Os dados desta investigação, publicados na revista Communications Biology, foram recolhidos em quatro períodos de tempo, em 1997, 2003 e 2004, 2008, 2014 e 2015 na época da “migração anual de baleias-jubarte das zonas de reprodução, na Grande Barreira de Corais, para as zonas de alimentação no oceano Antárctico”, mais especificamente, em Setembro e Outubro de cada ano.
No período inicial do estudo, em 2003 e 2004, constata-se que 2 em 10 machos usavam os cânticos como uma “forma de sinalização sexual para atrair as fêmeas”. A proporção diminui para metade em 2015, no final da recolha. A técnica de sedução deixou de ter muito sucesso.
Em contrapartida, os grupos competitivos, tornaram-se bem mais comuns. Estas alterações, aos olhos da investigação, serão possivelmente um “fenómeno dependente da densidade da população que aumentou de 3500 indivíduos quando o estudo começou, para mais de 20 mil, quando o estudo foi concluído”.

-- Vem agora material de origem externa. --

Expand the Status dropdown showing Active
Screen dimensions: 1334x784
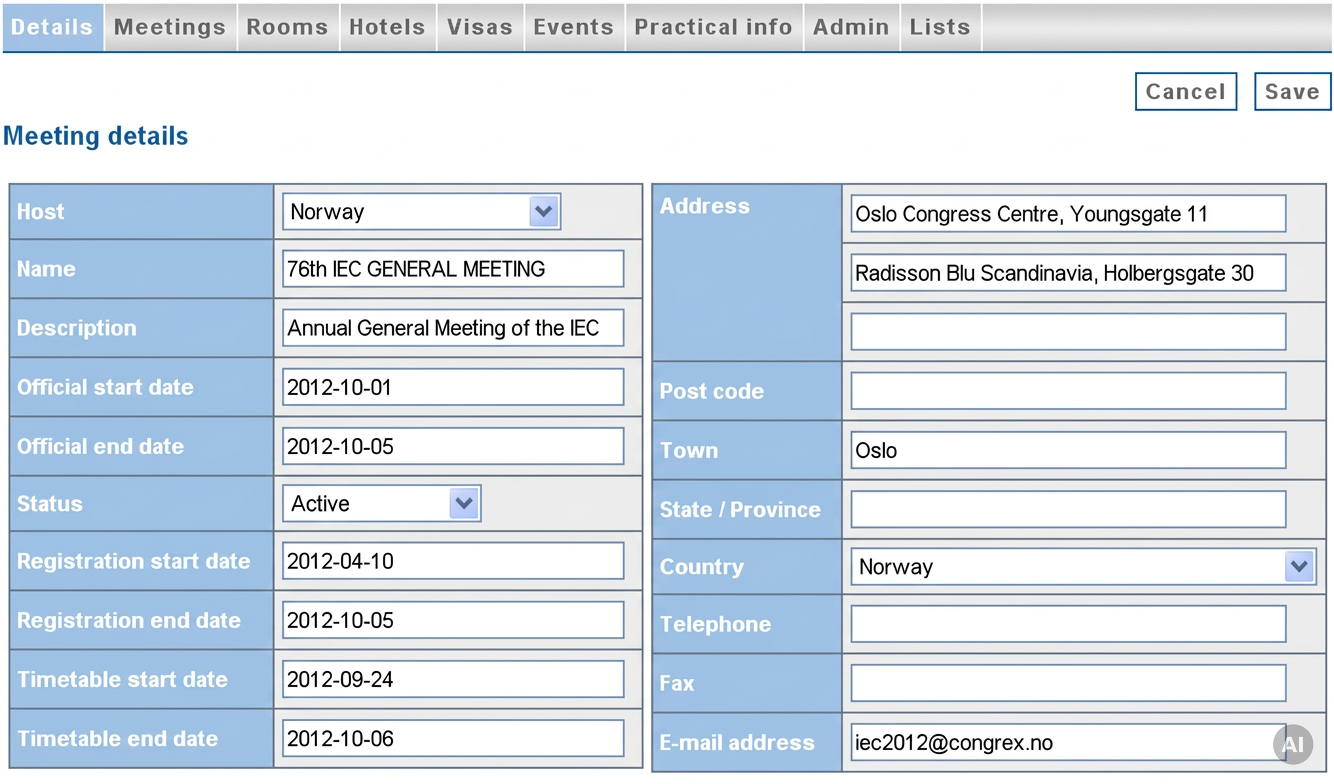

A autora do trabalho Rebecca Dunlop confirma ao PÚBLICO que o crescimento da população de baleias-jubarte, após a proibição da caça comercial, alterou “o comportamento de acasalamento dos machos”. E à medida que o número de baleias aumentava, acrescenta, os cânticos tornaram-se "cada vez menos úteis nos rituais de acasalamento”.
A justificação que Rebecca e Celine encontraram para estas alterações foi que utilizar o cântico como ritual de acasalamento trazia um custo acrescido: "a potencial atracção de outros machos que se juntam ao cantor, podendo interrompe-lo e potencialmente levá-lo a abandonar a área, o que quer dizer que a canção foi um desperdício de esforço”.
Optam então pela competição física, isto é, explica o estudo, "vão à procura das fêmeas" e não cantam para "não atraírem outros machos para o grupo". Mas mesmo assim, devido à grande densidade populacional, a competição surje, levando a comportamentos agressivos entre os machos.
Bóias para gravar o canto
Estes animais têm um comprimento entre os 12 e os 16 metros e pesam cerca de 26 toneladas, mas o seu tamanho não os impede de serem um tanto acrobáticos. Esta espécie de baleia habita ao longo de todos os oceanos, e até em portos e rios, e faz longas migrações para zonas de alimentação no Verão e acasalamento no Inverno.
Durante a migração para as zonas de alimentação, os investigadores utilizaram um sistema de gravações acústicas, a partir do qual puderam rastrear as baleias, juntamente com a “observação de outras baleias a partir de uma estação em terra com base na montanha”.
As gravações acústicas foram feitas por meio de “três a cinco bóias hidrofónicas” (que detectam ondas sonoras debaixo de água), ancoradas a “18 a 28 metros de água”, os sinais recebidos pelas bóias eram então transmitidos para a estação base na costa e, posteriormente, utilizados pelos investigadores para cruzar os dados de diferentes bóias e determinar a posição mais provável dos cantadores.
Os dados recolhidos, afirma Rebecca Dunlop, permitiram à equipa criar “uma imagem dos comportamentos de acasalamento das baleias-jubarte, em termos de quais cantam, quais são machos, também como o seu ambiente social”.
Este estudo procurou perceber quão “flexíveis são os comportamentos animais face a um grande impacto ecológico, no caso, a quase extinção da baleia-jubarte devido à caça à baleia e se as populações animais conseguem recuperar” destes impactos e chegou à conclusão que a adaptação dos rituais de acasalamento desta espécie à sua densidade populacional "pode ter diminuído o risco de extinção deste animal e contribuído para sua recuperação".